Prima donna a vincere la Palma d’Oro al Festival di Cannes con Lezioni di Piano, poi premiato anche per l’Oscar per la miglior sceneggiatura, Jane Campion è tornata alla Mostra Internazionale del Cinema di Venezia con l’adattamento cinematografico de “Il potere del cane“, romanzo di Thomas Savage pubblicato per la prima volta nel 1967 ed edito in Italia da Neri Pozza.
Protagonista indiscusso uno spaventoso Benedict Cumberbatch, omofobo represso nel Montana del 1924. Tra le pianure selvagge del vecchio West, sorge il ranch piú grande dell’intera valle, il ranch dei fratelli Burbank. Phil e George Burbank, pur condividendo tutto da piú di quaranta anni, non potrebbero essere piú diversi. Alto e spigoloso, Phil ha la mente acuta, le mani svelte e la spietata sfrontatezza di chi può permettersi di essere sé stesso. George, al contrario, è massiccio e taciturno, del tutto privo di senso dell’umorismo. Chi conosce bene Phil ritiene uno spreco che un uomo tanto brillante, uno che avrebbe potuto fare il medico, l’insegnante o l’artista, si accontenti di mandare avanti un ranch. Nonostante i soldi e il prestigio della famiglia, Phil veste come un qualsiasi bracciante, in salopette e camicia di cotone azzurra, usa la stessa sella da vent’anni e vive nel mito di Bronco Henry, il migliore di tutti, colui che, anni addietro, gli ha insegnato l’arte di intrecciare corde di cuoio grezzo. George, riservato e insicuro, si accontenta di esistere all’ombra di Phil senza mai contraddirlo, senza mai mettere in dubbio la sua autorità. Ogni autunno i due fratelli conducono un migliaio di manzi per venticinque miglia, fino ai recinti del piccolo insediamento di Beech, dove si fermano a pranzare al Mulino Rosso, una modesta locanda gestita dalla vedova di un medico morto suicida anni prima. Rose Gordon, si vocifera a Beech, ha avuto coraggio a mandare avanti l’attività dopo la tragica morte del marito. Ad aiutarla c’è il figlio adolescente Peter, un ragazzo delicato e sensibile che, con il suo atteggiamento effeminato, suscita un’immediata repulsione in Phil. George, invece, resta incantato da Rose, al punto da lasciare tutti stupefatti chiedendole di sposarlo e portandola a vivere al ranch, inconsapevole di aver appena creato i presupposti per un dramma che li coinvolgerà tutti. Perché Phil vive il matrimonio del fratello come un tradimento e, proprio come il «cane sulla collina» lanciato all’inseguimento della preda, non darà tregua a Rose, a Peter e anche al suo amato George, animato dall’odio nella sua forma piú pura: l’odio di chi invidia.
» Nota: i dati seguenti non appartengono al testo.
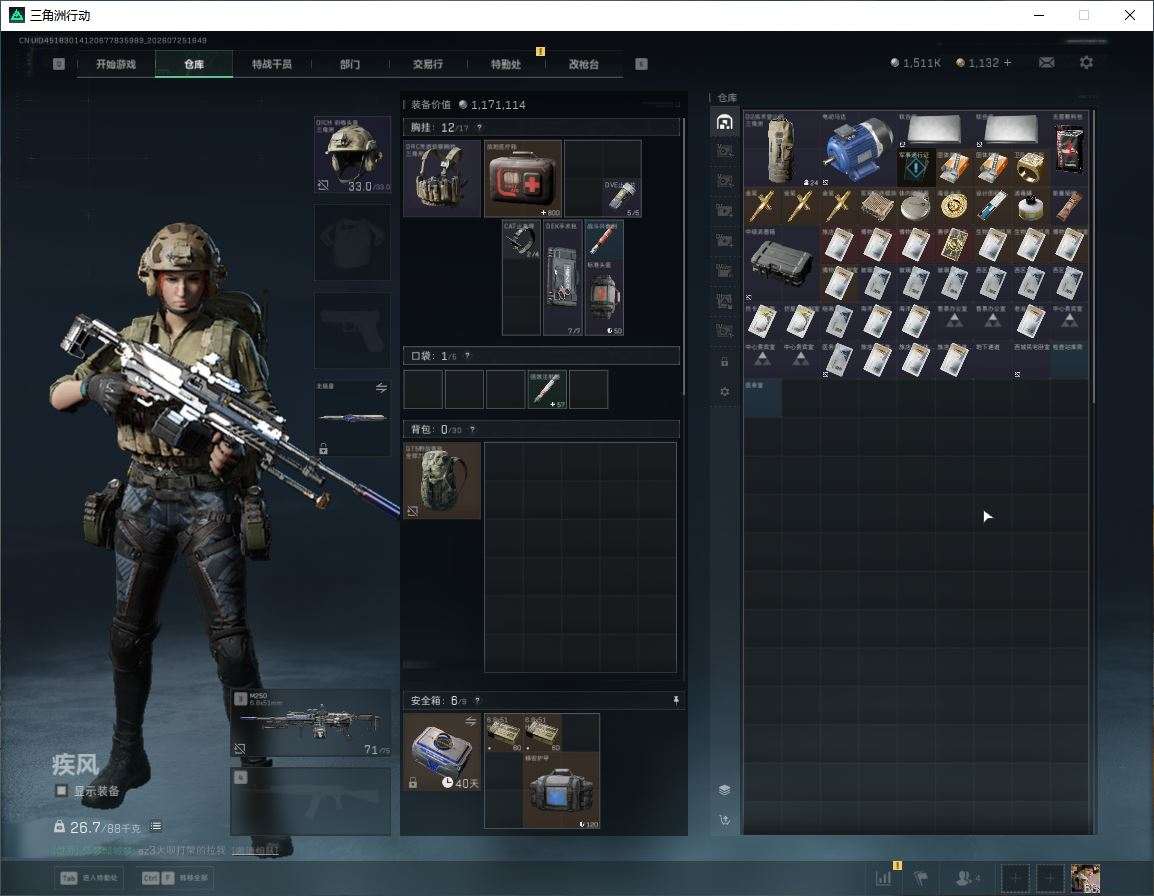Switch to the 交易行 tab
Image resolution: width=1154 pixels, height=896 pixels.
click(428, 64)
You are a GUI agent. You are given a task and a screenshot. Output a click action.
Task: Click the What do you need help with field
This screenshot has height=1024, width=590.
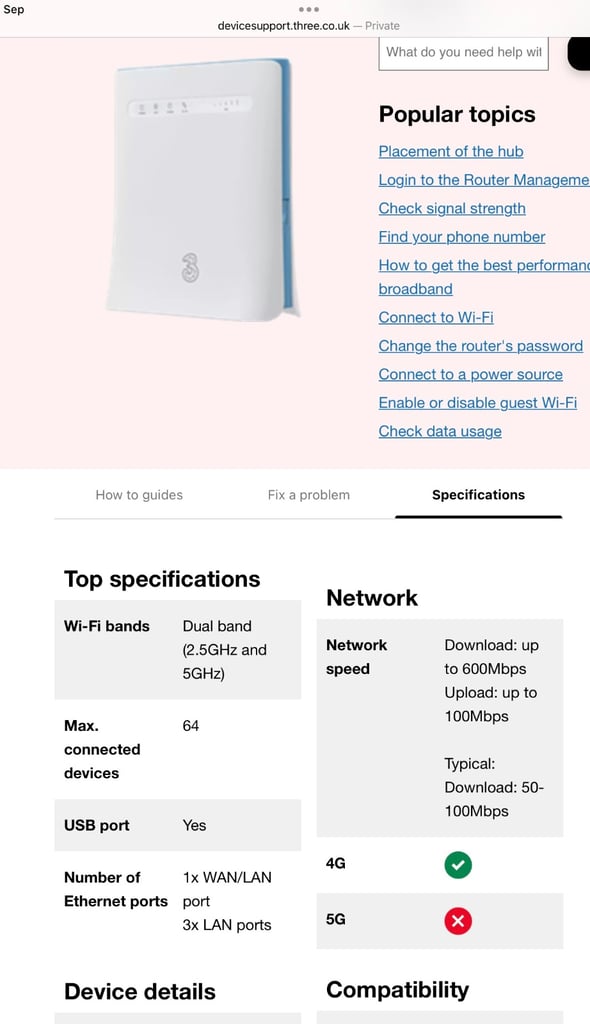click(463, 53)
Al fianco di Cumberbatch trovano spazio Kirsten Dunst, Jesse Plemons e Kodi Smit-McPhee, in un film che ha diviso la critica, tra chi ha gridato al capolavoro e chi ha storto il naso. “Rimanere affascinata dallo straordinario romanzo di Savage, è stata pura gioia, ma non avevo pensato di farne un film, visti i tanti personaggi e temi maschili”, ha confessato Jane Campion. “Nel realizzarlo ci ho messo tutta me stessa e in Phil ho sentito l’amante e la sua tremenda solitudine, ma ho percepito anche la forza e l’importanza di ogni singolo protagonista, il modo in cui ciascuno si rivela alla fine”.
“Il mio è un personaggio molto complesso”, ha sottolineato Cumberbatch, in odore di Coppa Volpi. “È il cattivo della storia ma anche una figura poetica complessa, pieno di desideri che rimangono nascosti”. The Power of the Dog, in corsa per il Queer Lion 2021, arriverà su Netflix il prossimo 1 dicembre 2021.